- **Exercise aim**
Please arrange the lines of the items below as a numbered list, omitting blank lines and leaving out the pictures.

· · · · · · ·

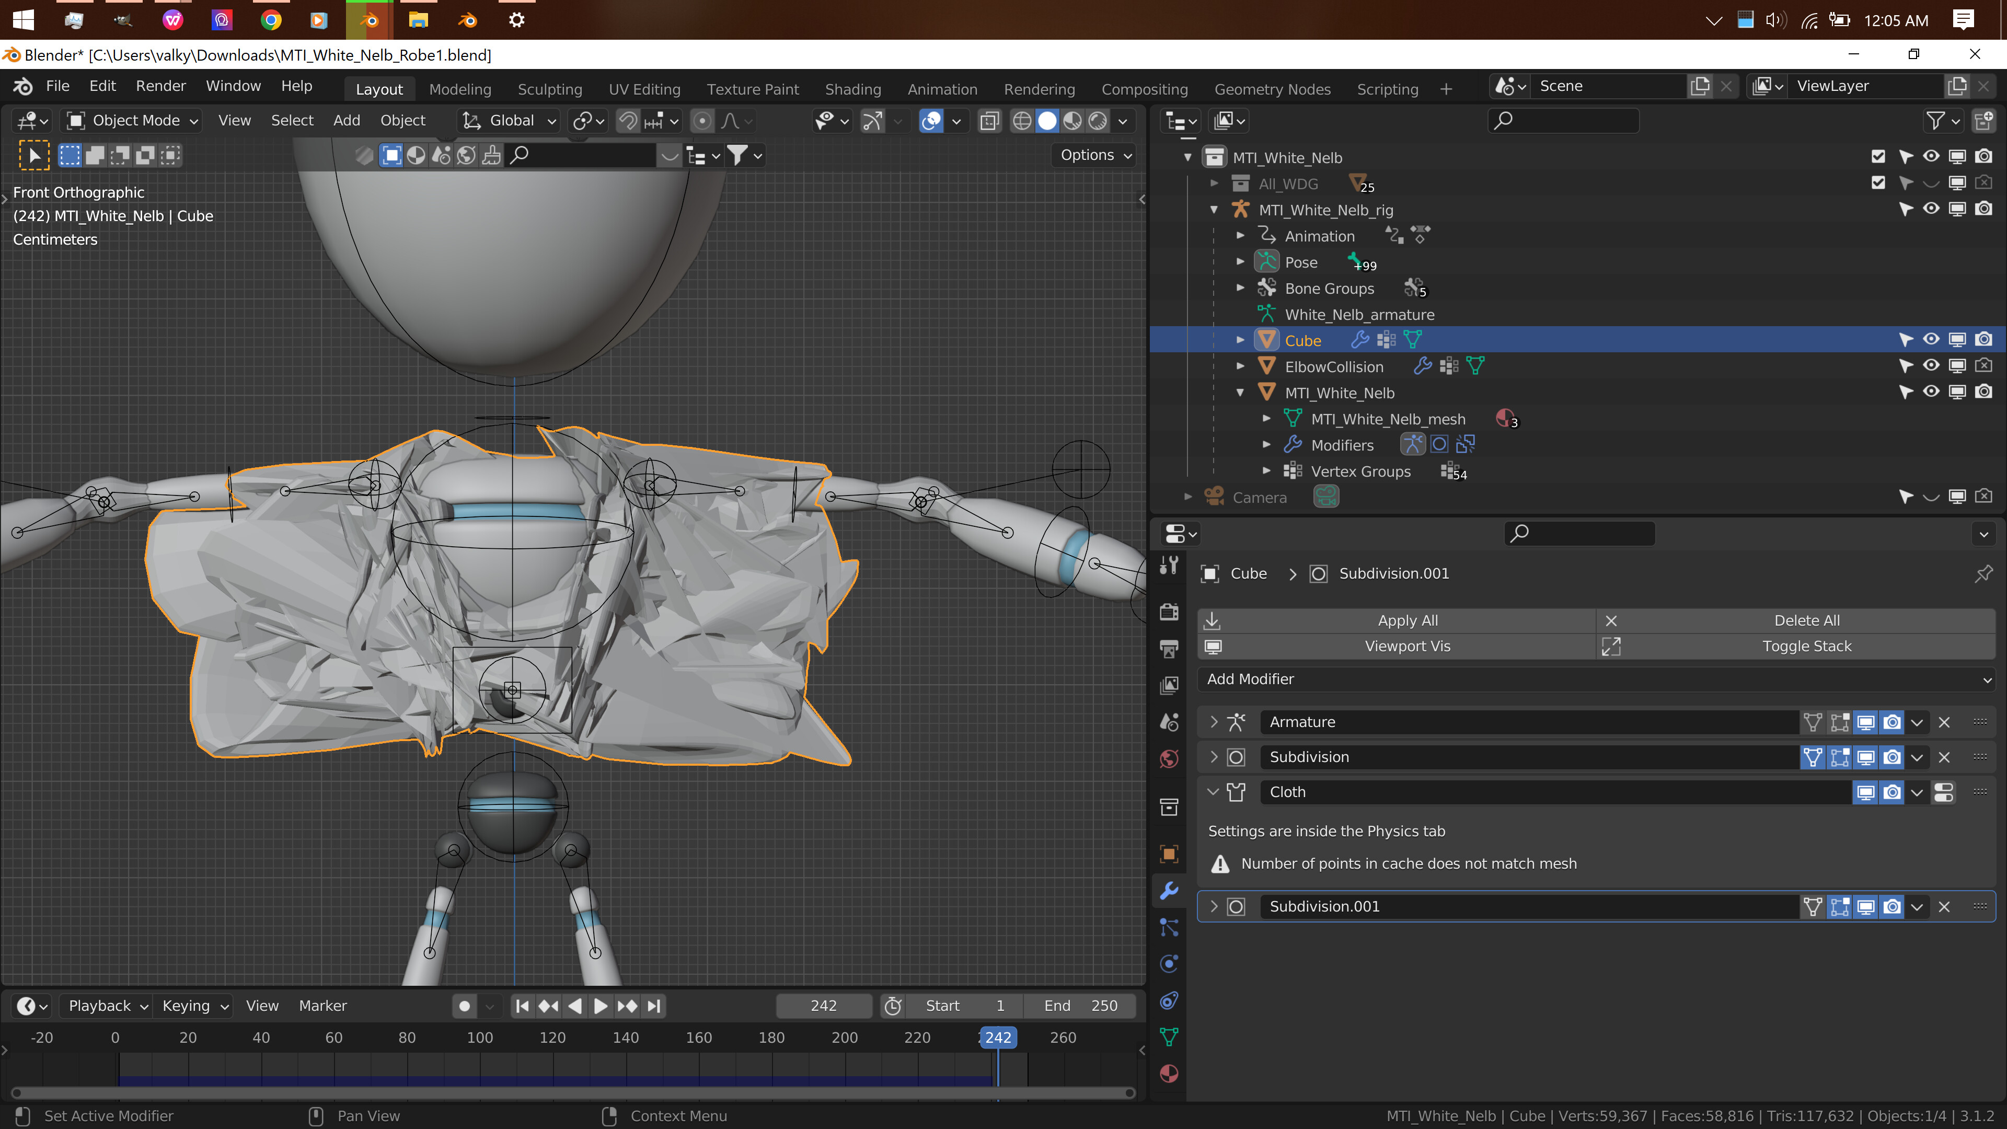Uncheck the All_WDG collection checkbox

pos(1878,182)
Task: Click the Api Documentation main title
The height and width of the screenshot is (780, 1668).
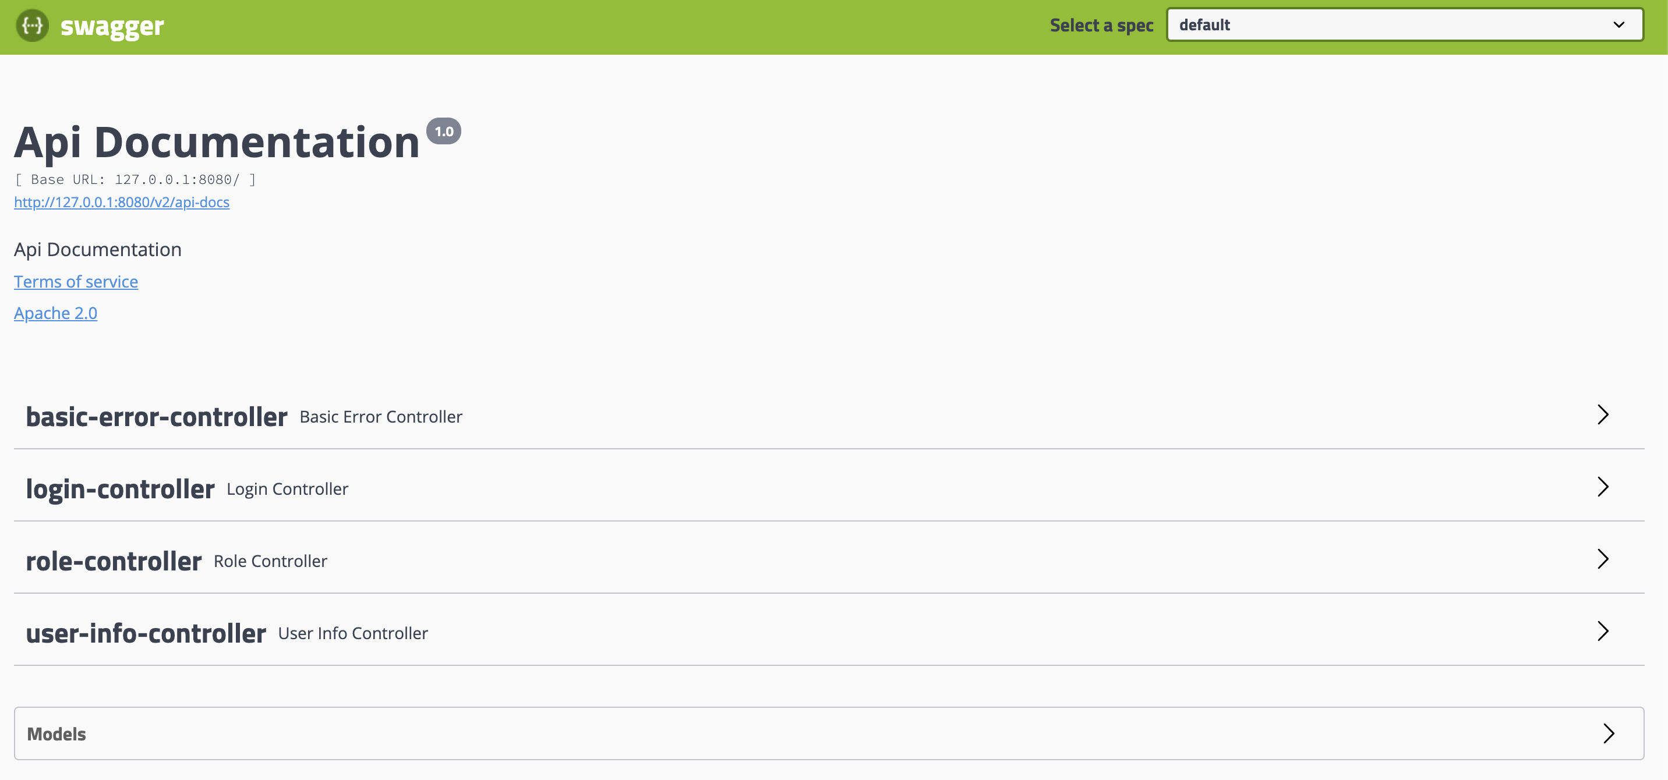Action: 217,142
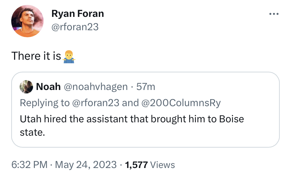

· · · · · · ·

- **Output for this exercise**
1. Uncheck the All_WDG collection checkbox
2. pos(1878,182)
3. Task: Click the Api Documentation main title
4. The height and width of the screenshot is (780, 1668).
5. Action: 217,142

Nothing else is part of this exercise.